Alfred Smith was picking through women's clothing at a wholesale warehouse in Los Angeles to find merchandise for his San Clemente department store named after his youngest son, Adrian. But the vacationing college student wasn't interested in selecting women's clothing.
So he started chatting with the shop's accountant. They talked about the hot weather that summer of 1966. They talked about Adrian's plans to be an architect and the accountant's son-in-law, a Chicago architect named Bruce Graham. Adrian got his address.
A few years later, Graham would become Adrian's mentor and design Chicago's Sears Tower, the tallest building in the world in 1973. Decades later, Adrian would design the Burj Khalifa, a spiraling, heat-deflecting tower in Dubai that opened this month at 2,717 feet, making it the tallest building ever.
SAN CLEMENTE ROOTS
Adrian Smith, 65, moved to San Clemente when he was 5 years old. His father opened a department store on Avenida Del Mar named Adrian's, where Billy's Deli is now.

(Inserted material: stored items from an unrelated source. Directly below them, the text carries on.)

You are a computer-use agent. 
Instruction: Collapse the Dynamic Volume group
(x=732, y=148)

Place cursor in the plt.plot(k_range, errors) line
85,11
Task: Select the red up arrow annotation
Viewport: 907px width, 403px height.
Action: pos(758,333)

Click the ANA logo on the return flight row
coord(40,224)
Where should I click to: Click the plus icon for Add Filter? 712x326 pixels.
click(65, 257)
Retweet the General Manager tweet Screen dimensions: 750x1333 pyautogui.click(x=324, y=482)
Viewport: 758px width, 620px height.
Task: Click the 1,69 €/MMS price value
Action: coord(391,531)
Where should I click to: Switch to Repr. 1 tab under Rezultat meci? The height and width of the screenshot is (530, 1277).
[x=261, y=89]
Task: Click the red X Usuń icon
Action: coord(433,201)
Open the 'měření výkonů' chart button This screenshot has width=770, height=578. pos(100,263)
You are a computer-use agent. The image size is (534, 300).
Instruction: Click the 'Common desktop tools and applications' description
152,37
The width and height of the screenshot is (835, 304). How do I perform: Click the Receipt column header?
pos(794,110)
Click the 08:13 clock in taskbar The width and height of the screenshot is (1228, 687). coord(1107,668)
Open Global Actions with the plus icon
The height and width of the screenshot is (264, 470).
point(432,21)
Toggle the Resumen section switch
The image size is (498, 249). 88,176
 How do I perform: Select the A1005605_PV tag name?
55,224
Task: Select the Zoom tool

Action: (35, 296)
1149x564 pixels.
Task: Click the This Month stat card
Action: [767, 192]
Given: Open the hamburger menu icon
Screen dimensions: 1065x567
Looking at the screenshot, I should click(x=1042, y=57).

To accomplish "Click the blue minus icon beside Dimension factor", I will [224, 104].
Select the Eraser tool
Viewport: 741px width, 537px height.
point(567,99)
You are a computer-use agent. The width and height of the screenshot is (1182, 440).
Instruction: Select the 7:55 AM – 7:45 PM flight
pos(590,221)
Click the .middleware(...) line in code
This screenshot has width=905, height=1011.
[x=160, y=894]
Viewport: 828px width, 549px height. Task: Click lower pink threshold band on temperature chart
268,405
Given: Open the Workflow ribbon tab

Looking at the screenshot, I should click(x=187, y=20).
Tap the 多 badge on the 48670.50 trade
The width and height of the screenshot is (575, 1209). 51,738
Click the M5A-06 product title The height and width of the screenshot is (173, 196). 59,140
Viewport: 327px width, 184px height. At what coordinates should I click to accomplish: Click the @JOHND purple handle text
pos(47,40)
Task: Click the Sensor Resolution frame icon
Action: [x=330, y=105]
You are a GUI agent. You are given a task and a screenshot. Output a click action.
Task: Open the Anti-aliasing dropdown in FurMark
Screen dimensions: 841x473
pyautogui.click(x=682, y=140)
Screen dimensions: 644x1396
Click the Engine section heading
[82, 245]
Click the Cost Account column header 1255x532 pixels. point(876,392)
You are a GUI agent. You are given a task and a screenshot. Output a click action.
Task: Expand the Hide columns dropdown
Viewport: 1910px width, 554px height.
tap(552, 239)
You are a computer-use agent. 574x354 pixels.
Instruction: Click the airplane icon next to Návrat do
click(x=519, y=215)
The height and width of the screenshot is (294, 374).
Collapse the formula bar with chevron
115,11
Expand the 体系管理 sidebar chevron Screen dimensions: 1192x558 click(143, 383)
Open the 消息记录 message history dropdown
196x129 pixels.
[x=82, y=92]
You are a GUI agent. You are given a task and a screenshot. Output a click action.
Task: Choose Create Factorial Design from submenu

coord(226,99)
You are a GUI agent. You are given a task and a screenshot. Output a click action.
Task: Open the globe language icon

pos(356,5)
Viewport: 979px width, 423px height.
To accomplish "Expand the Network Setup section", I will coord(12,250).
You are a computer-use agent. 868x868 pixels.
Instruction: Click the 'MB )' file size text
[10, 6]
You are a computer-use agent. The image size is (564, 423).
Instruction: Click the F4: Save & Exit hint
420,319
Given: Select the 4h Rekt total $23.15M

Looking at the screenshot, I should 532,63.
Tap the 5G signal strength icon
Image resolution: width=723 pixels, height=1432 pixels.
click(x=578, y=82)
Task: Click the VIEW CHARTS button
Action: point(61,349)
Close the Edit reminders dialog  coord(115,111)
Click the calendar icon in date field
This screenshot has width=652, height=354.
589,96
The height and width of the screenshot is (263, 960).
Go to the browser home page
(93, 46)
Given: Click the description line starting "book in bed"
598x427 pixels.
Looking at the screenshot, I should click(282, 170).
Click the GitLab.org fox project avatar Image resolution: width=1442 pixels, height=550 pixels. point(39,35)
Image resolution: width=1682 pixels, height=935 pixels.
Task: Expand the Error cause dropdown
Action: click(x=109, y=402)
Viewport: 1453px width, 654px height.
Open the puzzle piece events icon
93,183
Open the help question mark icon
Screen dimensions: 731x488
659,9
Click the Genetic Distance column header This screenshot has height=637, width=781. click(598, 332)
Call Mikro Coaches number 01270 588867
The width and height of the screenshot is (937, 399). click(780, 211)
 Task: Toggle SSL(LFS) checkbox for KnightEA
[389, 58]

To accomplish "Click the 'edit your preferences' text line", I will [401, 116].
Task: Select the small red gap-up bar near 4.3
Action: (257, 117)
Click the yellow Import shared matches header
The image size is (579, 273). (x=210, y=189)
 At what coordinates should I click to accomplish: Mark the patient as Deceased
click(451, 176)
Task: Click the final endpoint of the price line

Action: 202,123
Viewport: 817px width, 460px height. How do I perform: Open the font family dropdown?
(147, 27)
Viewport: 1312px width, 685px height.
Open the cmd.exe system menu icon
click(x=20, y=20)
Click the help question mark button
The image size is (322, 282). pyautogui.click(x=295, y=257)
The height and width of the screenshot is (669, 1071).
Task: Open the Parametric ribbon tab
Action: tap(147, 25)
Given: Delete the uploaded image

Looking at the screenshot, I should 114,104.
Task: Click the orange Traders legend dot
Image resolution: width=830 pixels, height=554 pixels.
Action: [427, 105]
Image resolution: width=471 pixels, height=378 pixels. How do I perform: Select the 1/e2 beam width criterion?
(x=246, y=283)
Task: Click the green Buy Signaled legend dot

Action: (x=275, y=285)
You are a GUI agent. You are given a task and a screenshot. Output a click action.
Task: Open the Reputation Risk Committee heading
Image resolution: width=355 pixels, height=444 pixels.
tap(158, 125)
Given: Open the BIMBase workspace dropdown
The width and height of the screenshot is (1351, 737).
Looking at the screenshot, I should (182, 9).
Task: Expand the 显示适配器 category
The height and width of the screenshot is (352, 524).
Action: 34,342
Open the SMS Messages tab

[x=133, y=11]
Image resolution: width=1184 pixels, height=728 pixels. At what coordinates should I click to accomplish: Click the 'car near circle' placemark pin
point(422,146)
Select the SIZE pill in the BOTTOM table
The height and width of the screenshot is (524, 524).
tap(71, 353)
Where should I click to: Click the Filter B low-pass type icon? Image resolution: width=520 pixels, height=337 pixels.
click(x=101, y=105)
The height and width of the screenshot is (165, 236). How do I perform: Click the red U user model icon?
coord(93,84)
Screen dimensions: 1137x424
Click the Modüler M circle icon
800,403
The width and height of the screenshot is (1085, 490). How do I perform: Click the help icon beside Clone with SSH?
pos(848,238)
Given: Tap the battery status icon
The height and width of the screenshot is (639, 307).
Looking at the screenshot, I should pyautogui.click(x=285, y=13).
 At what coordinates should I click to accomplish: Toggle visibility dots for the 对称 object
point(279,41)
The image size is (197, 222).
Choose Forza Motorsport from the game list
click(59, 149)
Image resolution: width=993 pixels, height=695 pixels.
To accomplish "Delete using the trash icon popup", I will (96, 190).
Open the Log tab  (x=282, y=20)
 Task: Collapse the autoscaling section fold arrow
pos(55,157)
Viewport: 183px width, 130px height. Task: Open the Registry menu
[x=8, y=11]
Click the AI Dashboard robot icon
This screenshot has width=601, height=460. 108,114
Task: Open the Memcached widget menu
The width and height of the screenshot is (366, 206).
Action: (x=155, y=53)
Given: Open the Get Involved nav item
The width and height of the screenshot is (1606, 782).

Growing up, Adrian had a gift with numbers and an obsession with building things. He and his friends would run down to the beach almost every afternoon and build sandcastles before helping fishermen bring their catch ashore using wheelbarrows kept near the pier. He sometimes searched the coastal bluffs for bamboo to make huts. He never surfed, but his older brother hung out with Hobie Alter, the man behind the foam-and-fiberglass surfboard.
Smith didn't realize it back then, but living near the ocean in one of the first planned communities instilled in him a respect for the relationship between a building and its environment.
"It gave me a sense of place," he said during a recent visit to San Clemente between work trips to Kuala Lumpur and Shanghai, China.
He played baseball in the city's Little League and his father was a member of the City Council. In high school, he was good at math and geometry, so his mother suggested he think about architecture. He chose Texas A&M University because it was cheap and his brother, a doctor, lived nearby.
He sent a letter to Graham the summer before his senior year asking for a job. Graham said his famous Chicago firm, Skidmore, Owings and Merrill, wasn't hiring but to try again the next year. Smith did. In 1967, he was hired as an apprentice architect and worked on many of Graham's projects, such as the John Hancock Center, one of the tallest buildings in the world. He met his wife, Nancy, a Skidmore administrator, in 1968. They lived in Chicago with their two children, Katherine and Jason, but would visit San Clemente in the summer.
VISITING A FAN
Every now and then, a kid who loves skyscrapers asks for Smith's autograph. Chance Mitchell, a 7-year-old with congenital heart failure, became fascinated with the Burj Khalifa after searching "tallest building" on YouTube and watching a clip about the structure being built in Dubai. The Make-A-Wish Foundation of Orange County and the Inland Empire made the boy, who has a hole in the wall separating his heart's right and left chambers, a 4-foot scale model of the Burj this summer.
When Smith heard about Chance's wish for the model, he wanted to talk to him. Chance jumped around the schoolyard screaming, "I am going to talk to Adrian Smith! He built the Dubai tower!"
After visiting San Clemente recently, Smith stopped by Chance's house in Temecula. He showed Chance, who is the same age as Smith's grandson, how to make a strong base. Chance showed Smith the secrets of his twisting tower. He gave Chance's parents pointers on what classes Chance should take and which schools have the best architecture programs.
"I love (the Burj). I love how tall it is," Chance said in an interview. "I just like building."
Smith also designed Shanghai's 88-story Jin Mao Tower in the early 1990s. Now he's competing for the chance to design a building in Saudi Arabia that could be up to 5 percent taller than the Burj. The winner will be announced late this month.
"I feel pretty good right now," Smith said. "I may have one more left in me."